When a runtime error occurs with a program in language likes C or C++ using GCC/G++, it just crashes the process. When it occurs with a program in language like Rust or Golang, a detailed error message will be given.
2 Answers
It's a matter of design.
When a program runs (whether it is compiled or interpreted, it does not really matter), it is executed in an enveloping runtime environment. When an error occurs, the enveloping runtime environment may or may not be equipped with figuring out how exactly the program got to the error.
Two possible design choices are:
Keep the runtime environment minimal and do not bother printing out nice error messages when the program crashes. If the programmer wants to figure out what happened, they can run a debugger.
Be friendly to the programmer and equip the program with tracebacks and printing of informative error messages. This makes the runtime environment larger, and possibly incurs a small cost in efficiency and memory conspumption, but it also shortens development time, as one can often see directly from the error message what needs to be fixed.

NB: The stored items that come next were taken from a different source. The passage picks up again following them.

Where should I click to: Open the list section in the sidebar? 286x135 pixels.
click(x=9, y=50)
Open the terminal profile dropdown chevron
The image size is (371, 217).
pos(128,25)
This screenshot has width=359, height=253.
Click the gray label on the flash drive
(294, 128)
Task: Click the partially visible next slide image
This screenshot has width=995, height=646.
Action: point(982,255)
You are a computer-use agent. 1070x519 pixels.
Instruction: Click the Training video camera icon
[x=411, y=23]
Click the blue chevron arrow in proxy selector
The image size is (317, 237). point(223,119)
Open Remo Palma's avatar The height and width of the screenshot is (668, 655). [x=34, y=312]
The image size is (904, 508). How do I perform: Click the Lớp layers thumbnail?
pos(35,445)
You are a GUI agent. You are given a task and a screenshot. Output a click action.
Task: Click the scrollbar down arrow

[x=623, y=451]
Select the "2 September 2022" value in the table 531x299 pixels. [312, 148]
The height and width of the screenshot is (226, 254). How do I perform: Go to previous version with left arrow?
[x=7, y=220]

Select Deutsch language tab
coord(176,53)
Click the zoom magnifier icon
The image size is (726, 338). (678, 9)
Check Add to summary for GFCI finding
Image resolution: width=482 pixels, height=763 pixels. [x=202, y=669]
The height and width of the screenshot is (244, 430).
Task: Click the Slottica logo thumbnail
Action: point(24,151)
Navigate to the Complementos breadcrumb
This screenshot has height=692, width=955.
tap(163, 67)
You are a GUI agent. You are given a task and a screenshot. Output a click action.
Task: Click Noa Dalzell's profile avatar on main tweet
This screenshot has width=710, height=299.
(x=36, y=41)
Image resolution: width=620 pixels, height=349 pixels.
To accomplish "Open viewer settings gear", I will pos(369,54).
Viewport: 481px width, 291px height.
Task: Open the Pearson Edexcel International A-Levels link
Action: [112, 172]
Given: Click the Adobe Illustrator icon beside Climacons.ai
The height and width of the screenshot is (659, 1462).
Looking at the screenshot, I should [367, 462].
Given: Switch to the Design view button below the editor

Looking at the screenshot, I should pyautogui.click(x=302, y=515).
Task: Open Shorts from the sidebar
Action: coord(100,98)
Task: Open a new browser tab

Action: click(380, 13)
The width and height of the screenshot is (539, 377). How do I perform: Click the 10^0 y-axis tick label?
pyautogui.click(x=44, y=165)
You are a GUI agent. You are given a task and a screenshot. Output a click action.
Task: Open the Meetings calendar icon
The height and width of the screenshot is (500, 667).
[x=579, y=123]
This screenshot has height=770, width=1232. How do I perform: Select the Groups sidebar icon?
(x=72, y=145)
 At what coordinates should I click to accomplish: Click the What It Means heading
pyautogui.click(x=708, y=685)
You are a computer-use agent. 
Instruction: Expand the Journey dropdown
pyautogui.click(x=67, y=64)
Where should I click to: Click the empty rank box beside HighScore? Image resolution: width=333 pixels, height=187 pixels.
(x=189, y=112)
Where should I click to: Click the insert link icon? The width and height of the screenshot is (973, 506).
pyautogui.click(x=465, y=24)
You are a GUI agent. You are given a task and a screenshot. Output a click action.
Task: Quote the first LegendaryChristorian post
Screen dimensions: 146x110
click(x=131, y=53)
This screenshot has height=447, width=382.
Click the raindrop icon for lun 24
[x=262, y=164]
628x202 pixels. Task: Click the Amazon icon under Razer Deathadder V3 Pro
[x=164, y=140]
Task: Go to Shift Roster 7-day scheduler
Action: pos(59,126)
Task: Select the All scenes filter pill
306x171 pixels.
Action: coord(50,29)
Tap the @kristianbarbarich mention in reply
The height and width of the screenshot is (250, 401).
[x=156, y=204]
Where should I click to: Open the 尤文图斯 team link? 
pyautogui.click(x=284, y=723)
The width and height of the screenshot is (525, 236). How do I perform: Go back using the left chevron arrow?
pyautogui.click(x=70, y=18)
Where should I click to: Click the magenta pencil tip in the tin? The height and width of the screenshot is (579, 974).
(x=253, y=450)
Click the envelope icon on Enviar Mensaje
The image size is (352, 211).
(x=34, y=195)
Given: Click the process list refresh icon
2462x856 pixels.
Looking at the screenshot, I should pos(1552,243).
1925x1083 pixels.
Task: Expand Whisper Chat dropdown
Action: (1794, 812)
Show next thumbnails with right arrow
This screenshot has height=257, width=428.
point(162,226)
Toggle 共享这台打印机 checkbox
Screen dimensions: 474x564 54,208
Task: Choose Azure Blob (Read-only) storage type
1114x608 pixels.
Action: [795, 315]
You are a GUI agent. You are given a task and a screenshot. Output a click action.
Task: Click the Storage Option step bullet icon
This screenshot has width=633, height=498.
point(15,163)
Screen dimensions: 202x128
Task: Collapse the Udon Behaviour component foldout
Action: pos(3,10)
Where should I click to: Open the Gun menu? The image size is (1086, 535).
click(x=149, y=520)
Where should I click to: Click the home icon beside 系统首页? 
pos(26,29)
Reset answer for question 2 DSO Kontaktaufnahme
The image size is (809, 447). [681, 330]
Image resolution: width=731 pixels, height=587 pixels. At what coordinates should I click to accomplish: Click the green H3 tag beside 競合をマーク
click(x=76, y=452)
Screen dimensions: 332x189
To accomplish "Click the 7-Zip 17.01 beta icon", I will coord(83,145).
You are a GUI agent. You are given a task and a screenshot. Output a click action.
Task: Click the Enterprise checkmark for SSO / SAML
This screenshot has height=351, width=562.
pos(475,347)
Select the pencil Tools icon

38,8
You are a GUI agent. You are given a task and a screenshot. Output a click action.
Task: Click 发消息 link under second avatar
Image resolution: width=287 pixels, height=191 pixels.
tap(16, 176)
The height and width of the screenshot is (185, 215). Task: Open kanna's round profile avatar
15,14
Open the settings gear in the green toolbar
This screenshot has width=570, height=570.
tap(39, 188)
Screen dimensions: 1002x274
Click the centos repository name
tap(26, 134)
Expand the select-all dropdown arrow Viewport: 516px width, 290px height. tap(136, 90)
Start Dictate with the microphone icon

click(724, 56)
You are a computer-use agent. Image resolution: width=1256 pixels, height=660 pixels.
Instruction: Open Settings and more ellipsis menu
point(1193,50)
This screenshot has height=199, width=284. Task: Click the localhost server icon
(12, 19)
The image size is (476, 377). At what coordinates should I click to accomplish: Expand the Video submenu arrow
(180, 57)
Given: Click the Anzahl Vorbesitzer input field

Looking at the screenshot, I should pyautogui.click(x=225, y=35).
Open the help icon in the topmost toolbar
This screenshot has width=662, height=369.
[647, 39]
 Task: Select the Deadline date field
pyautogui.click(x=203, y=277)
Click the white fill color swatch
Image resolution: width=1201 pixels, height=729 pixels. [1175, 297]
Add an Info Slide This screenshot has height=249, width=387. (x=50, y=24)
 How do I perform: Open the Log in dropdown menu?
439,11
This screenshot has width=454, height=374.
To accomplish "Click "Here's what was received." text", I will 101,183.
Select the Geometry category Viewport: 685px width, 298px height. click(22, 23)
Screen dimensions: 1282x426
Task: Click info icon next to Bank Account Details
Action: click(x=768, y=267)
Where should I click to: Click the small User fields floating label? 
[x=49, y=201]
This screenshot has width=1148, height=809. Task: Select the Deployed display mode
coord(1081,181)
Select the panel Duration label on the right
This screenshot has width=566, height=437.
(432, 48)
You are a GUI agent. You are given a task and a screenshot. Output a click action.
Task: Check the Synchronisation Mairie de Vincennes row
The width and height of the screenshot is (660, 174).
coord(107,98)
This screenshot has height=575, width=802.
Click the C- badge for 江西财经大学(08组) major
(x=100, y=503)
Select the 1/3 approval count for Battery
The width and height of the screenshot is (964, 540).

The first choice made more sense decades ago, when computers had little memory and CPU time was more valuable than programmer time. The second choice makes more sense nowadays, when development time is precious and it usually does not matter if an executable contains extra code for handling errors.
If you compile with debugging information and have a debugger installed, the debugger will show you the line that caused the crash in context, the stack, the status of other threads, the values of local and global variables and any heap objects they may point to, etc. You may be able to set a breakpoint before the error location, restart the process, and single-step to see how the error comes about. It's much more useful than a traceback.
Printing a traceback on failure amounts to copying a limited subset of the debugger into each compiled executable. It's possible, but there's no tradition of doing it in the C and C++ world. It's assumed that if you know how to read tracebacks, you'll use the debugger.
C and C++ implementations often do show error messages (without tracebacks) for assertion failures, and sometimes for some other errors like division by zero, if there's no debugger to handle them.